The most important thing about gun handling is gun safety; accuracy comes second. This is the mantra I must repeat to myself every so often, usually after having been thoroughly embarrassed at the range by someone whose marksmanship eclipses my own. It’s one thing to stand next to someone like Jessie Harrison while I’m looking at my less-than-ideal groupings. After all, she’s won umpty-billion shooting titles and if she’s on the line, nobody’s even going to notice my scores. It’s quite another to come home from the range after having been taught a little lesson in humility by one of these three people, all of whom are better shots than I.
The First-Timer
It doesn’t matter if this first-timer is a young shooter being coached through her first pulls of the trigger or an adult who just joined the ranks of millions of new gun owners in the wake of the COVID-19 pandemic. However this new shooter came to stand next to me downrange, I don’t know. I don’t know whether she chose that gun to shoot or it was chosen for her. I don’t know if she’s nervous or not. I do know one thing: Her bullseye is going to have one large, ragged hole right over the X, while mine looks like I was trying to cross-stitch for the first time instead of shoot.
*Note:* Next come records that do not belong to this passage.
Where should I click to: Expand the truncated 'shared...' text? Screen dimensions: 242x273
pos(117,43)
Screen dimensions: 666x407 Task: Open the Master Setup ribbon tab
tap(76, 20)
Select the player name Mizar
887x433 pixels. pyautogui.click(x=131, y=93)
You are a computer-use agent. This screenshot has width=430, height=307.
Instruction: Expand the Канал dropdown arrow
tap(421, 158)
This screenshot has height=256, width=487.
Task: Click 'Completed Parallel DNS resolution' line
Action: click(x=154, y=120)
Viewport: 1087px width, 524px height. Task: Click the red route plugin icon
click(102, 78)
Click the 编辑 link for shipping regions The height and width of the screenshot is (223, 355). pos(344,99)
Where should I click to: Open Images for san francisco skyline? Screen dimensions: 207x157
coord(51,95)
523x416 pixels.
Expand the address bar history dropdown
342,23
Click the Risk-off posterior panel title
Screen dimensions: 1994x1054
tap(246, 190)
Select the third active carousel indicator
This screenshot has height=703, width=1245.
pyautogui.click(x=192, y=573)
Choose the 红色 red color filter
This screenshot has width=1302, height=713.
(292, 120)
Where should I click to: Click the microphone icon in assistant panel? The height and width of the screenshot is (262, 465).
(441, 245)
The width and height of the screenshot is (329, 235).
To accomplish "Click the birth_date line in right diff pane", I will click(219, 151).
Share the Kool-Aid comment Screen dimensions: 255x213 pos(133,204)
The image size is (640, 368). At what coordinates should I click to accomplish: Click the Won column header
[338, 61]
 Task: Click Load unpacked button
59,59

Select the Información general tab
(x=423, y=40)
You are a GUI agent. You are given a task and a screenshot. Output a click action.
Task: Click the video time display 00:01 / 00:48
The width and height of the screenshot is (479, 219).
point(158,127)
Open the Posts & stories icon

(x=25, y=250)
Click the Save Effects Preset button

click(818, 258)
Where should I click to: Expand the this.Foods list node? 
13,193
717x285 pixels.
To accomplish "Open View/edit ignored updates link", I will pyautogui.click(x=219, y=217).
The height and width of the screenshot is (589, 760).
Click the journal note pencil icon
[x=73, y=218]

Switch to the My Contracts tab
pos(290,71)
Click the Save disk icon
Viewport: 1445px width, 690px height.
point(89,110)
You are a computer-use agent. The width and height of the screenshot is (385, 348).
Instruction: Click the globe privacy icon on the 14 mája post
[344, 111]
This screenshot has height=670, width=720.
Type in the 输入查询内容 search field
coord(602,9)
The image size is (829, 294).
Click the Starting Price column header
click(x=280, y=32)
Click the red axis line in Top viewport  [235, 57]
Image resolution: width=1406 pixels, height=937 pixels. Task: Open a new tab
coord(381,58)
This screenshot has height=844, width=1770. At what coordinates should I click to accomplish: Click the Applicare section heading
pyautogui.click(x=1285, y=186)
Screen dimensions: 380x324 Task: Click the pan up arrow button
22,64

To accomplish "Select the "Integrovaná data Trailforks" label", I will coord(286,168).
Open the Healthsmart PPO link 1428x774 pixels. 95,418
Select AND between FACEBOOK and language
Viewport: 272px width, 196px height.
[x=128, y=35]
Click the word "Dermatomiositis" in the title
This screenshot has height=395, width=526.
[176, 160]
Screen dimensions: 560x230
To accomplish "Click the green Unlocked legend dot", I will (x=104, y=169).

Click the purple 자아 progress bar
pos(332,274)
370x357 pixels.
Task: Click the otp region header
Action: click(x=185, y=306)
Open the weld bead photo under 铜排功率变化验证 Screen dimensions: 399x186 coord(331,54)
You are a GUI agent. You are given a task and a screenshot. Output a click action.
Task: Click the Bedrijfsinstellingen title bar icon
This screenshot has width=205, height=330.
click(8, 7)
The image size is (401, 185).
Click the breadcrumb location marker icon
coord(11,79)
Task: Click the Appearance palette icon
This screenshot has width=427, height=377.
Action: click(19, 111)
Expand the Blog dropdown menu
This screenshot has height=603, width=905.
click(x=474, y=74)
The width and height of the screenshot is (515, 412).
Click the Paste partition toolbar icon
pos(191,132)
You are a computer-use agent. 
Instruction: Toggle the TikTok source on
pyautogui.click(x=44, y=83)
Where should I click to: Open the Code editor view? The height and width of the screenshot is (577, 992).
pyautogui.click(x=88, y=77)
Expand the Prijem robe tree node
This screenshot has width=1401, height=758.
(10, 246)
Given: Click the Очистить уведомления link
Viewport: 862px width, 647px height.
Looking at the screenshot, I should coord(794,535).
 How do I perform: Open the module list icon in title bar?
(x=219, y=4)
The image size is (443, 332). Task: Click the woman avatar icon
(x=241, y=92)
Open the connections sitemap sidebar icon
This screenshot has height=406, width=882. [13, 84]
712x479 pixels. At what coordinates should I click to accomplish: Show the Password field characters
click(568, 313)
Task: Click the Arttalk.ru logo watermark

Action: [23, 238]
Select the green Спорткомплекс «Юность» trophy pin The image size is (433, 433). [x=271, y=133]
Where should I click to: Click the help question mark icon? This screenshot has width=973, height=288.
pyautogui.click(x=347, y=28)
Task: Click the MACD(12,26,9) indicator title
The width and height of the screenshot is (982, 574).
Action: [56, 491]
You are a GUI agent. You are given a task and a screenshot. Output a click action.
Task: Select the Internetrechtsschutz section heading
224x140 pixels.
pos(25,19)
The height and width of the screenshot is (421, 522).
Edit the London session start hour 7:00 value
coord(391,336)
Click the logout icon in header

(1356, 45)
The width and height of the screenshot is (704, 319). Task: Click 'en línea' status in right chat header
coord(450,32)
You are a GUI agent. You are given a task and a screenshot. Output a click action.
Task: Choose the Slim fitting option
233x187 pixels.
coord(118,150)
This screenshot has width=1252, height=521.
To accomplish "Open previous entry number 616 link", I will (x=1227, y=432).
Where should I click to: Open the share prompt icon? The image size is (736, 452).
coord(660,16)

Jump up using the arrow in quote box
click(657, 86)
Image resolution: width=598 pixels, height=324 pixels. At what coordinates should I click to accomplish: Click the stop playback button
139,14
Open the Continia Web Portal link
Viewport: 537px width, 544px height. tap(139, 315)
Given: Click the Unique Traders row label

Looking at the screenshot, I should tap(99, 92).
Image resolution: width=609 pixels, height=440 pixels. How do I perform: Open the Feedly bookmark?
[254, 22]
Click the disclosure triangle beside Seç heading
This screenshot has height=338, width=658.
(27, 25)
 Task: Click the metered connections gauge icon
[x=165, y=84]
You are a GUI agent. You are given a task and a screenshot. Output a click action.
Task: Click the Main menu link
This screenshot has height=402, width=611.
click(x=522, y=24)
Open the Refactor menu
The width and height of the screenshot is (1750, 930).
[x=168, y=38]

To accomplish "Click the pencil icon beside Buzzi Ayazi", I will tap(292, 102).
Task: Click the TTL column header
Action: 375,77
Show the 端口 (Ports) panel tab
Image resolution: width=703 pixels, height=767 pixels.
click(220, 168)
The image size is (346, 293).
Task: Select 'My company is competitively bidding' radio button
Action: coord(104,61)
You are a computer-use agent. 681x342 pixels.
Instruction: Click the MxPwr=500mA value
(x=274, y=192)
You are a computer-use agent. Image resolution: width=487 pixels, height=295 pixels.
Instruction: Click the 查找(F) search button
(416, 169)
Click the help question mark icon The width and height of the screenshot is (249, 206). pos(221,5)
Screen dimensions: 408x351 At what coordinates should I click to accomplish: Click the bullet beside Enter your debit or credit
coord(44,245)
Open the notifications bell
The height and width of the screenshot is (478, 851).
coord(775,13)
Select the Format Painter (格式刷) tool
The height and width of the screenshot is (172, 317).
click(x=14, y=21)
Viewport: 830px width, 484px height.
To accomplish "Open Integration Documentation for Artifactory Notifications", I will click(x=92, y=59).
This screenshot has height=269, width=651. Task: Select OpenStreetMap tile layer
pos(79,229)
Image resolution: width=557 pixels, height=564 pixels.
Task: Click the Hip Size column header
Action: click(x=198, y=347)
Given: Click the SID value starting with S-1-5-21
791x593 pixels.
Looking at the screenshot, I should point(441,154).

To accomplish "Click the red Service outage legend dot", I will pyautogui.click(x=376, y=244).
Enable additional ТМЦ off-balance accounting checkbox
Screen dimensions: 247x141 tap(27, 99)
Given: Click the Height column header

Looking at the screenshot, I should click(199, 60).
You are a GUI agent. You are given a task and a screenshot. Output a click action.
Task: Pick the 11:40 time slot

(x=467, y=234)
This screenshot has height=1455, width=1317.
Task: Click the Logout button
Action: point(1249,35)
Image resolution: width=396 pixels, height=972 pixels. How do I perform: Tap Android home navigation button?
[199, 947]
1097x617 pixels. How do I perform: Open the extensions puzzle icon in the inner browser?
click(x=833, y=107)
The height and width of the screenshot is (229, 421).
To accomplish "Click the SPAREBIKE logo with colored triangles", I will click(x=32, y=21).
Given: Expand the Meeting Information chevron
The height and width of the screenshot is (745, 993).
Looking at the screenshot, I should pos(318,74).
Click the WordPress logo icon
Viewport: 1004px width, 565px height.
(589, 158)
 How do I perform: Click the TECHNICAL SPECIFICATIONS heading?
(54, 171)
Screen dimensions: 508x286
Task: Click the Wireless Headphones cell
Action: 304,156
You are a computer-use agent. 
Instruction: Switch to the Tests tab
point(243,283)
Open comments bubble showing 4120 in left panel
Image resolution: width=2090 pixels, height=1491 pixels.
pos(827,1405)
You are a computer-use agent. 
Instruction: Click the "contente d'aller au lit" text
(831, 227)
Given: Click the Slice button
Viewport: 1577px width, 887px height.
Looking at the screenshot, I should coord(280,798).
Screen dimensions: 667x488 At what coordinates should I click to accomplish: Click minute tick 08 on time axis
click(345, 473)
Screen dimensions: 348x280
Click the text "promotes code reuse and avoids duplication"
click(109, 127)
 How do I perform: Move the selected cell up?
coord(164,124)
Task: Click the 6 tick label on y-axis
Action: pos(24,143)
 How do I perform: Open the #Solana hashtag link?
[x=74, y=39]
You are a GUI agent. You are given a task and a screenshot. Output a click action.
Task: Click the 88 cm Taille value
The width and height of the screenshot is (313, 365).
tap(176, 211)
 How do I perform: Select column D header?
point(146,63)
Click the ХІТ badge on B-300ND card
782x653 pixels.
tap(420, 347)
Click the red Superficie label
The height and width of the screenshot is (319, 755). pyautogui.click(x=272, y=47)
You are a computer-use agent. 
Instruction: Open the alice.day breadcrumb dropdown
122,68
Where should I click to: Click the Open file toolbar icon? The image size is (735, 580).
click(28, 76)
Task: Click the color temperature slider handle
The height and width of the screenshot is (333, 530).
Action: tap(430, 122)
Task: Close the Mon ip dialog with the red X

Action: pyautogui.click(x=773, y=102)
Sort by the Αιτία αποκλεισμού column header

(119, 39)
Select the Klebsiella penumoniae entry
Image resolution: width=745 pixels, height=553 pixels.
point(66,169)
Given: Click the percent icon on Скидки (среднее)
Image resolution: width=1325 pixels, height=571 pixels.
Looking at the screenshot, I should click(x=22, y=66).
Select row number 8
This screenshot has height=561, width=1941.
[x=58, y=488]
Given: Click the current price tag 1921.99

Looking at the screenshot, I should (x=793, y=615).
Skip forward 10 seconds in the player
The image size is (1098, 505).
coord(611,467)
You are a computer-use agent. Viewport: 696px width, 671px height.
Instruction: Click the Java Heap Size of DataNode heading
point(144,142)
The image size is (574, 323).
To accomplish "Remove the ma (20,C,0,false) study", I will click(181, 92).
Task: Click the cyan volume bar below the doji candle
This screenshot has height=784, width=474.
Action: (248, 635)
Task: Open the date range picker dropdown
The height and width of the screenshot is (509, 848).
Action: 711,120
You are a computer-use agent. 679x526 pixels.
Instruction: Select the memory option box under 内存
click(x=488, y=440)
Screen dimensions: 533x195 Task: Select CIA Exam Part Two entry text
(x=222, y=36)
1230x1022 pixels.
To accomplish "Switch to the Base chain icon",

Grr. Beginner’s luck, surely? Well, then there’s …
The Tender Heart
Every shooter has a Tender Heart in their life; I know I have several. She’s sweet, nurturing and more than a little squeamish. She doesn’t like to watch action movies, and she flinches when you say the word “recoil.” I have a Tender Heart-ed loved one who cries when she sees a dead raccoon on the side of the road. Would you like to guess what happened when I took my favorite Tender Heart to the range for the first time? It sounded a little bit like this:
Bang! Bang! Bang! Bang! Bang! Bang! “Hmm. I don’t know, Wendy. I think I missed it? Look, there’s just one ragged hole where the X was. I think my last five shots just went through it …? I’m sorry.”
But that’s nothing compared to …
The Person Who Knows Where I Work
None of this would be so bad if it weren’t for the fact that most of the time that I’m actually out shooting, I’m doing it professionally. Make no mistake: I don’t mean shooting professionally like Becky Yackley or Lena Miculek. I mean shooting as part of my job at the National Rifle Association as an editor of this publication. As I mentioned earlier, I’m a safe shooter. I pay close and constant attention to the Three Rules (or Four, if you prefer) of Gun Safety. That doesn’t mean that I’m the second coming of Annie Oakley, of course, but I can usually at least make a decent grouping with a couple of flyers.
Unless, of course, I’m shooting with someone who knows where I work and is expecting to be impressed. If that happens, there is only one inevitable result and that is that my target is going to look like Jackson Pollack ate something that didn’t agree with him. My observer’s target, on the other hand, will have one large, ragged hole right where the X used to be.
Pardon me while I invent some new words, that I may deploy them in familiar ways … all while admitting that yes, you’re probably a better shot than I am.